Shane Starling also reports that “for many,” this is a “fine example of a functioning and healthy system that gives disparate parties equal opportunity to exert influence on the end decision.” Nothing could be further from the truth than that, under the European Nutrition and Health Claims Regulation, “disparate parties” have equal opportunity to exert influence on the authorisation of health claims.
To begin with, consumers have long ceased to be a “disparate party” in exerting influence on what and what not they will be exposed to. Consumers were stripped naked from exerting that kind of influence by advocates who claim to represent consumers. The genuine power of consumers rests with their right to freely make decisions regarding what they will and won’t purchase on the basis of their subjective knowledge and preference. In economics, this is formulated as the “doctrine of subjective value.” Step by step, this power of placing a subjective value on goods and services was effectively usurped by a “know better” elite that claims to have superior and objective knowledge on the basis of which it must influence or preempt consumer decisions, if necessary by using the force of government intervention.
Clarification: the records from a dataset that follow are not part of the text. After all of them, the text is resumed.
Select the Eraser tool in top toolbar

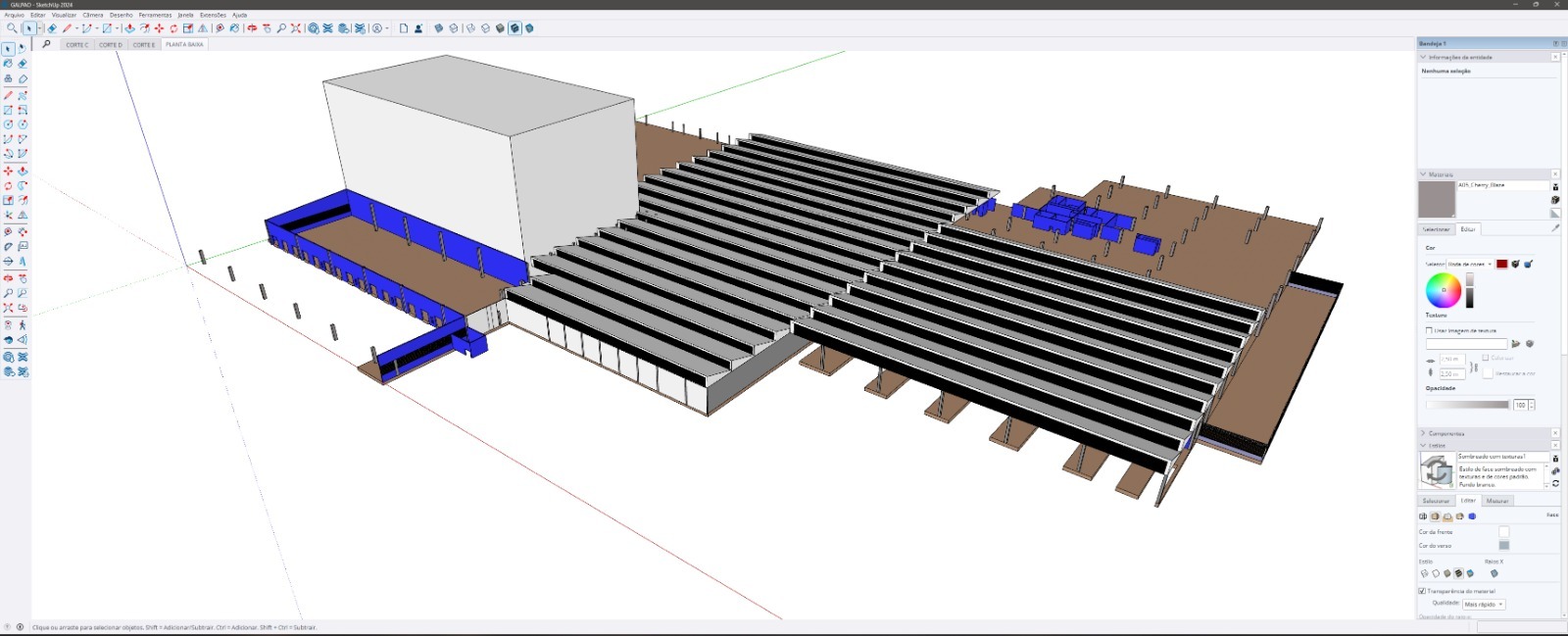(52, 28)
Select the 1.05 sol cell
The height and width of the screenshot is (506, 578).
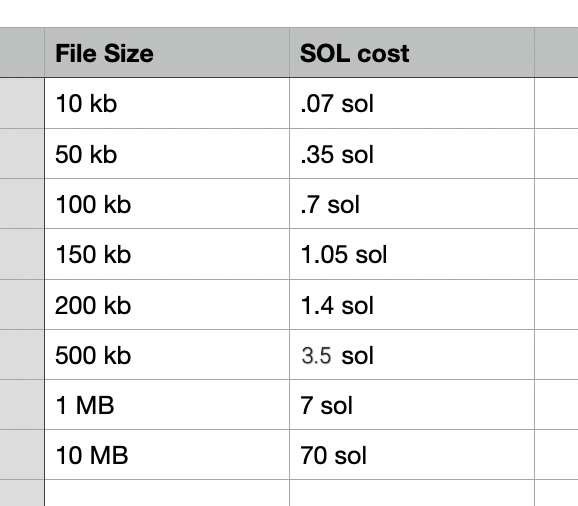412,254
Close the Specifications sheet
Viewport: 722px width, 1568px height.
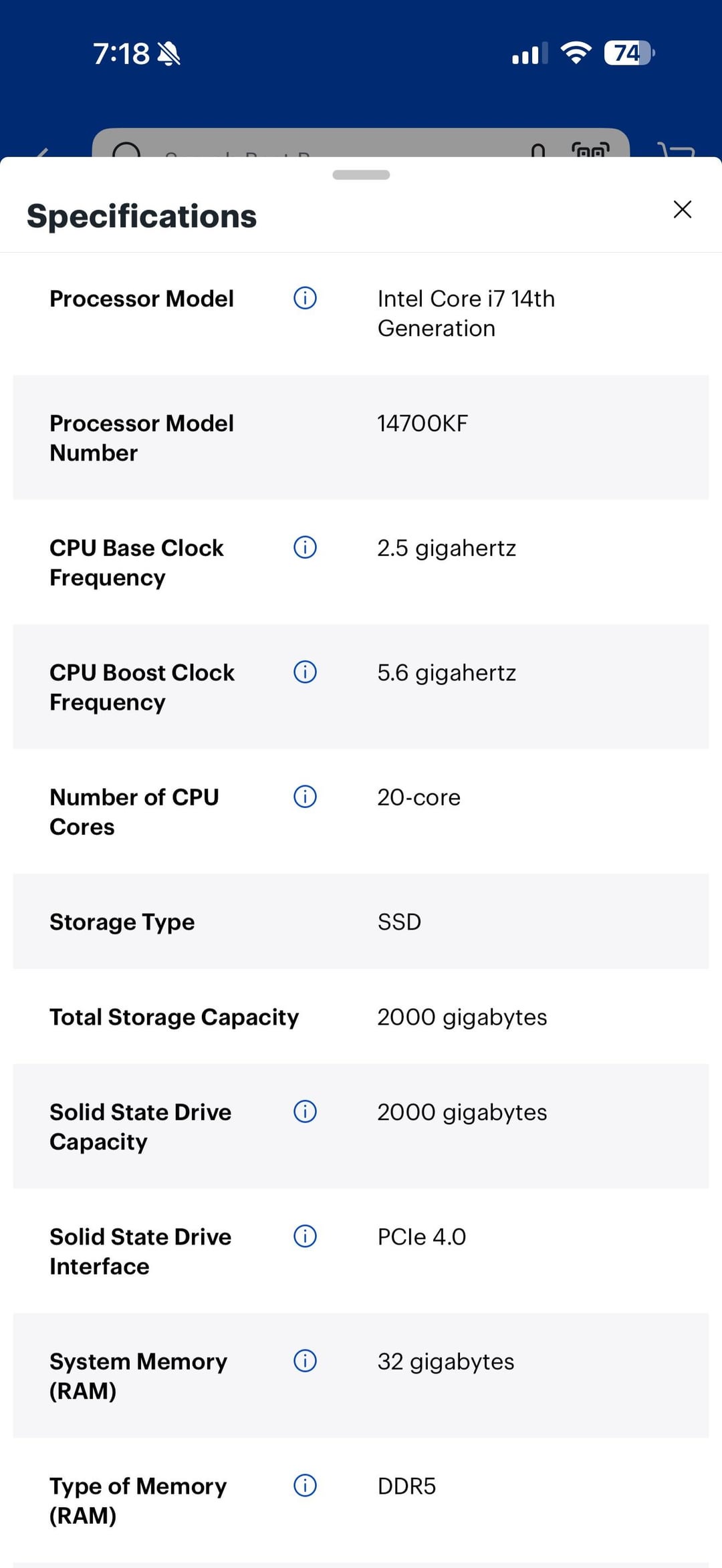[x=682, y=209]
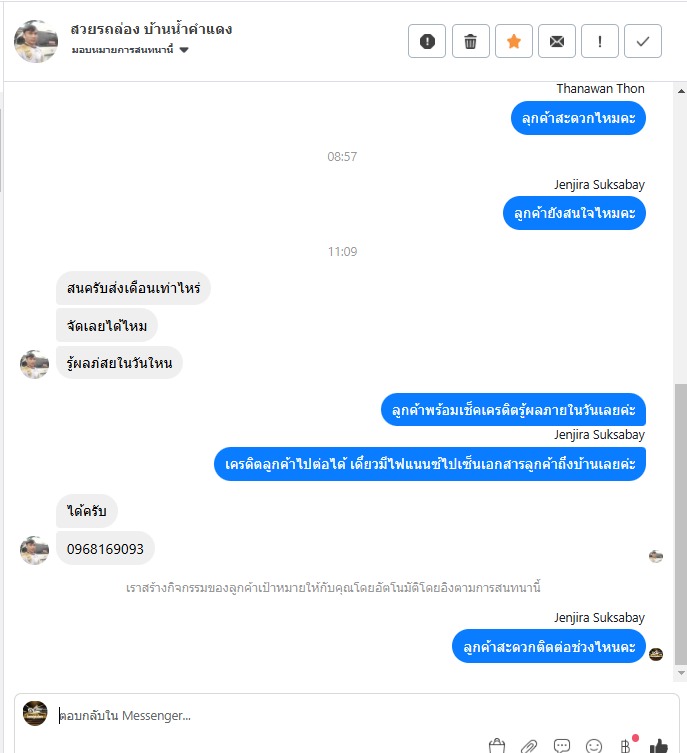Delete conversation using the trash icon
Screen dimensions: 687x753
click(x=470, y=41)
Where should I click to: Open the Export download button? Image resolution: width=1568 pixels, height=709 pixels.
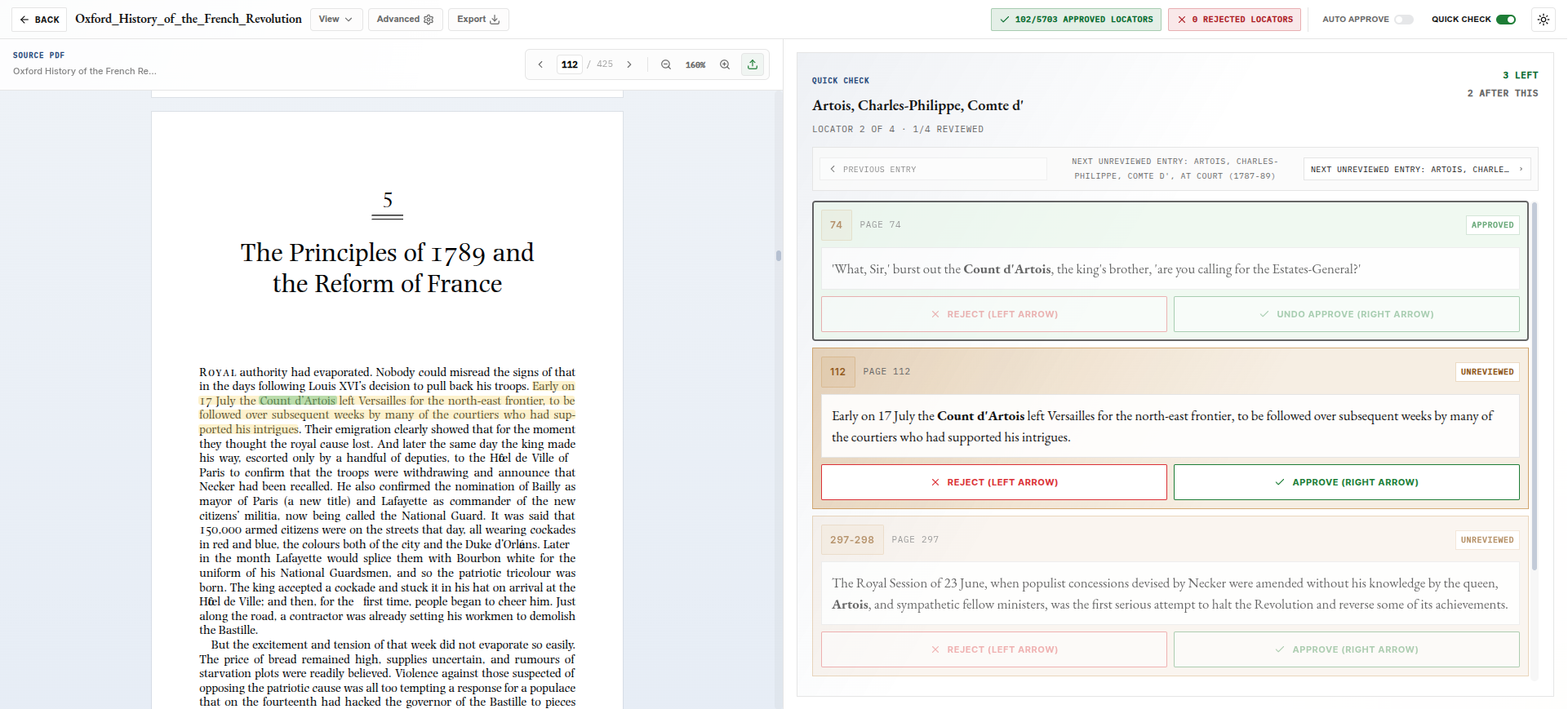pyautogui.click(x=478, y=20)
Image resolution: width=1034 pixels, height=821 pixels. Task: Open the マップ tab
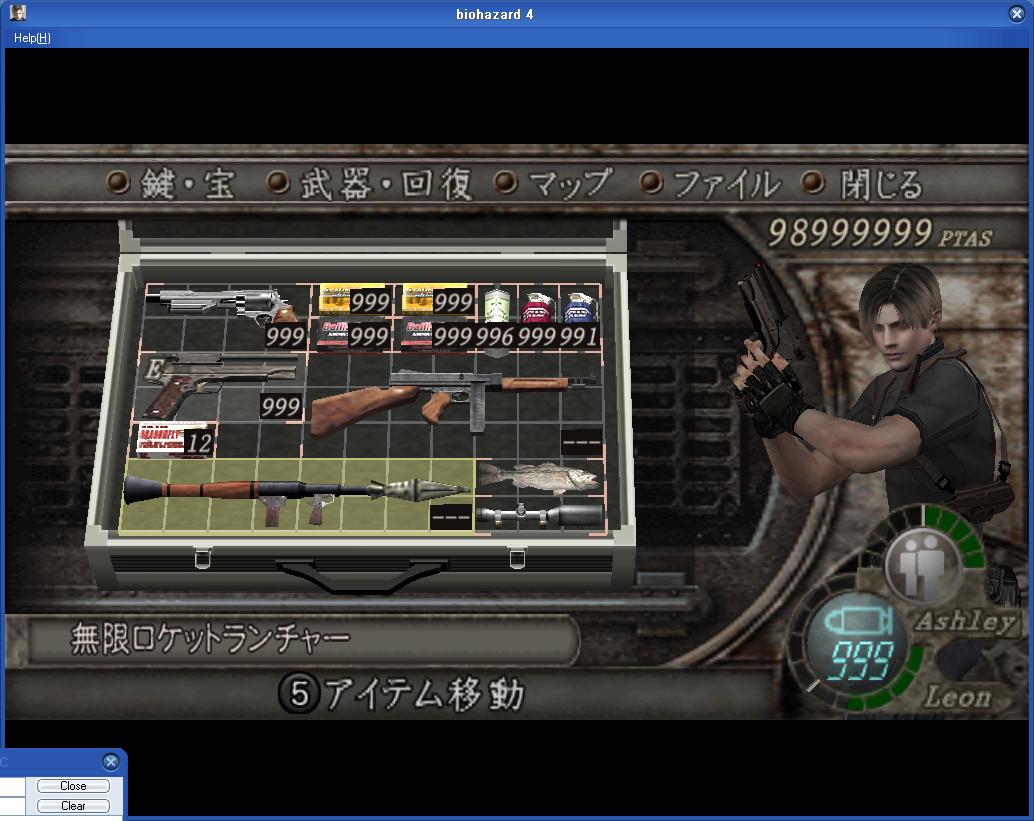pyautogui.click(x=554, y=184)
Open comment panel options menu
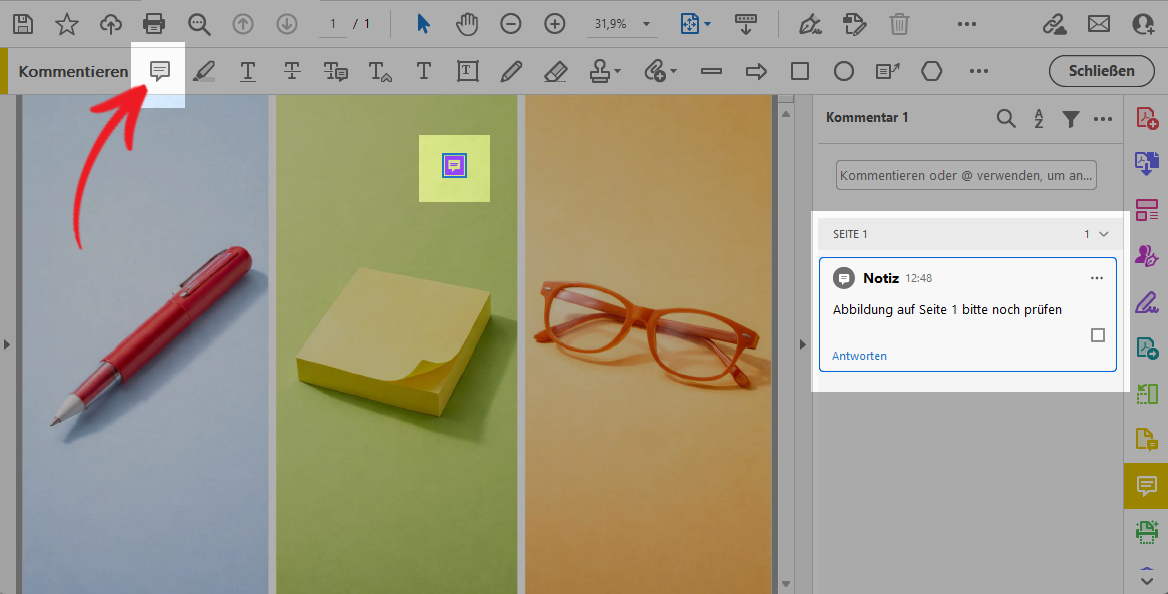 click(1103, 119)
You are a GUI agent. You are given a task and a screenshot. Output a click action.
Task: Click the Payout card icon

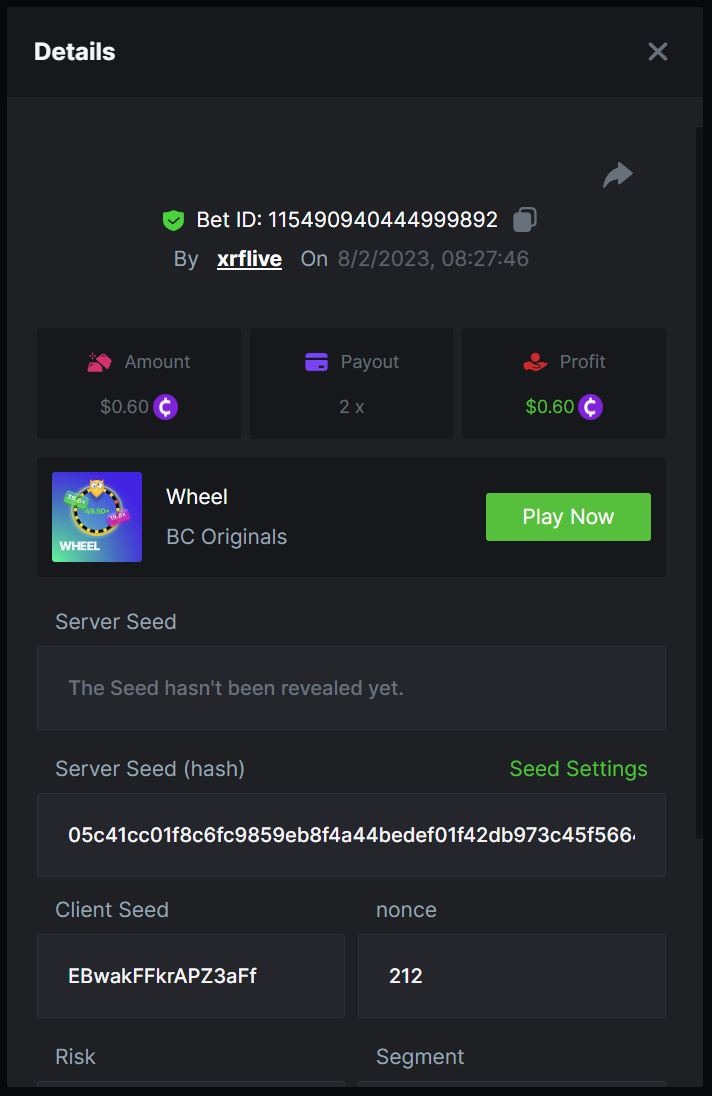317,362
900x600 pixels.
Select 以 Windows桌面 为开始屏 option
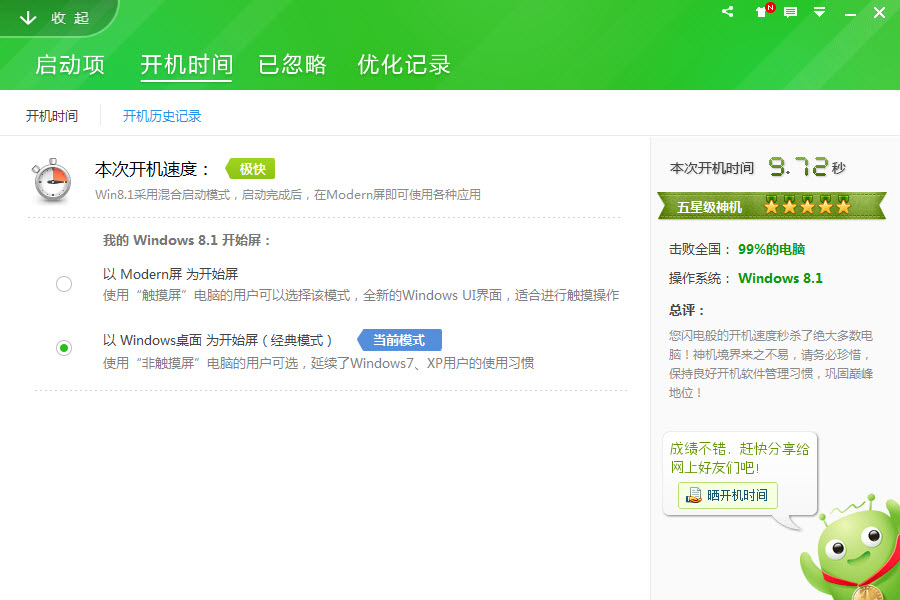click(x=63, y=347)
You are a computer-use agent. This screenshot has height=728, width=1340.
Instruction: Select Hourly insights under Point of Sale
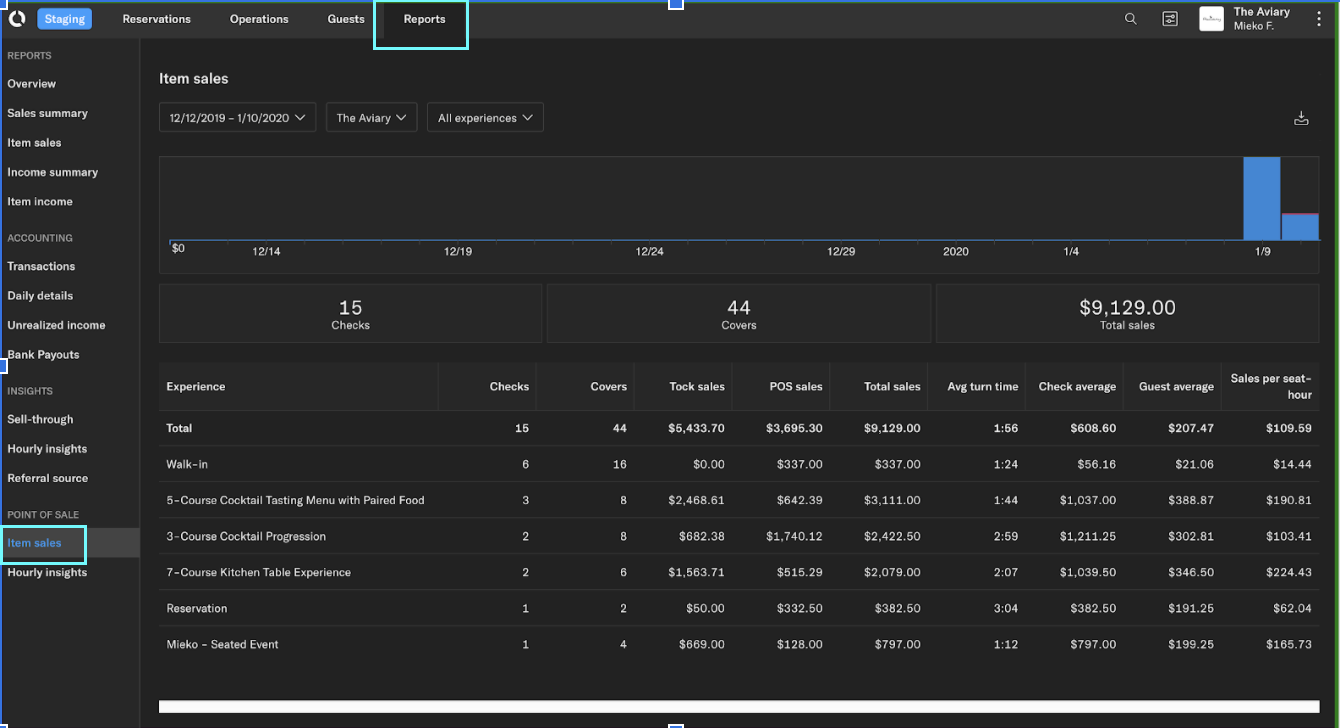45,572
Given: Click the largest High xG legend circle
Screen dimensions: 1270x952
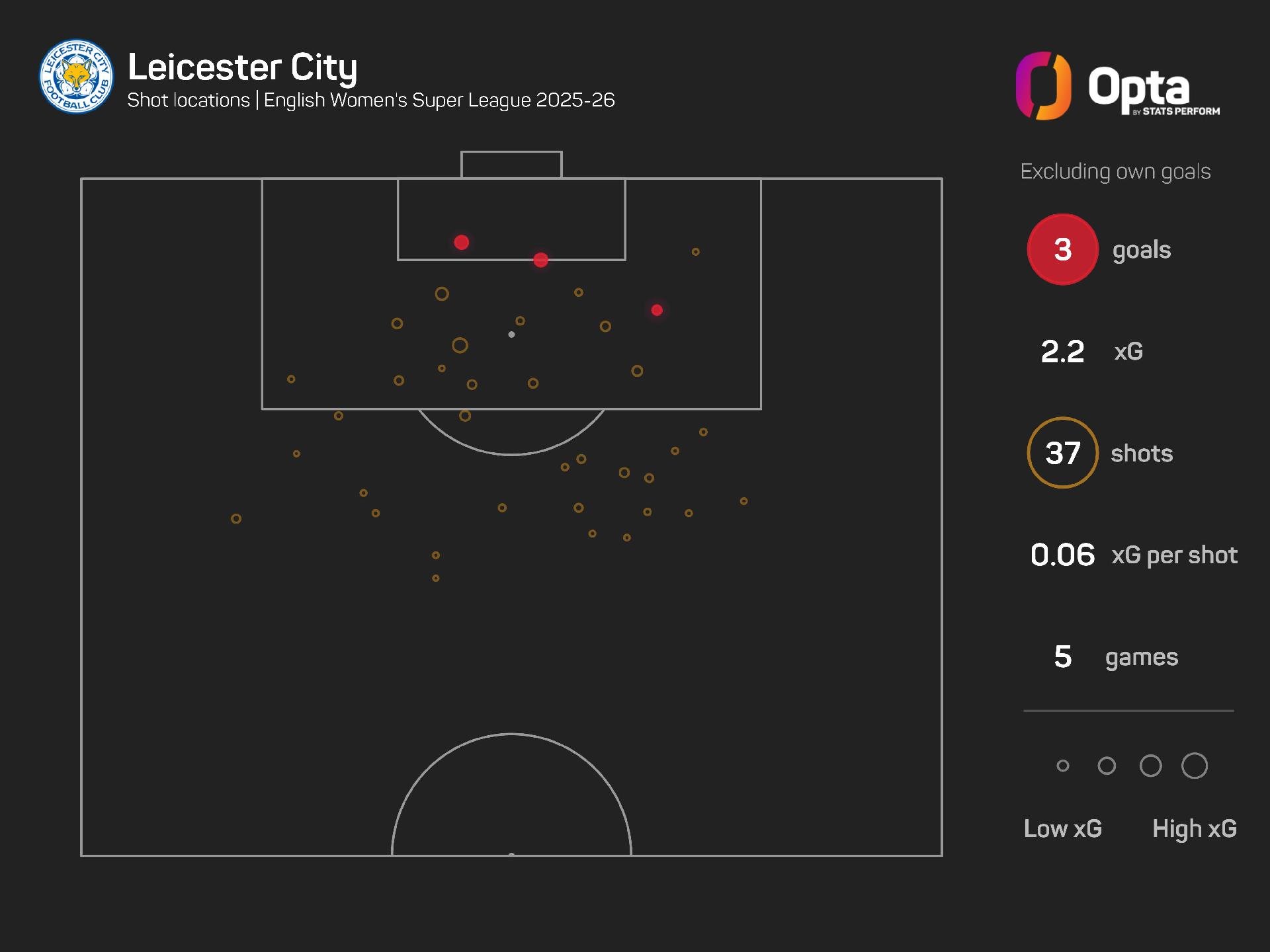Looking at the screenshot, I should (1194, 766).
Then, by way of the Health Claims Regulation, the European Union stripped food business operators naked from exerting any influence whatsoever on the “end decisions” that aim to influence consumer behavior by indiscriminately prohibiting truthful and misleading nutrition and health claims. The flip side of usurping the operators’ fundamental freedom to provide information is the usurpation of the fundamental freedom to receive information without government intervention. It’s the typical approach taken by the Union legislature to open the door to exerting full control over which health claims consumers may be exposed to. Per Article 17 of the Claims Regulation, the Union, in making such decisions, shall take into account the Opinions of the EFSA and “any relevant provisions of Community law and other legitimate factors relevant to the matter under consideration.”
Government intervention in the field of commercial communication rests on the unproven claim that the objective value calculated on the basis of the assumed superior knowledge is more appropriate and “better” than the subjective value calculated by the consumer. The “expert” – who is completely detached from the making of the individual decision – goes on the presumption that he is better informed than the individual consumer and that this knowledge-advantage gives him the right to openly or covertly influence and, in case consumers won’t listen, forcefully preempt the consumer’s decision. Expert calculations not only rest on the presumption of superior knowledge, they also rest on the premise that expert values placed on communication are morally superior, because communication originating from business operators is inherently flawed, misleading and potentially fraudulent.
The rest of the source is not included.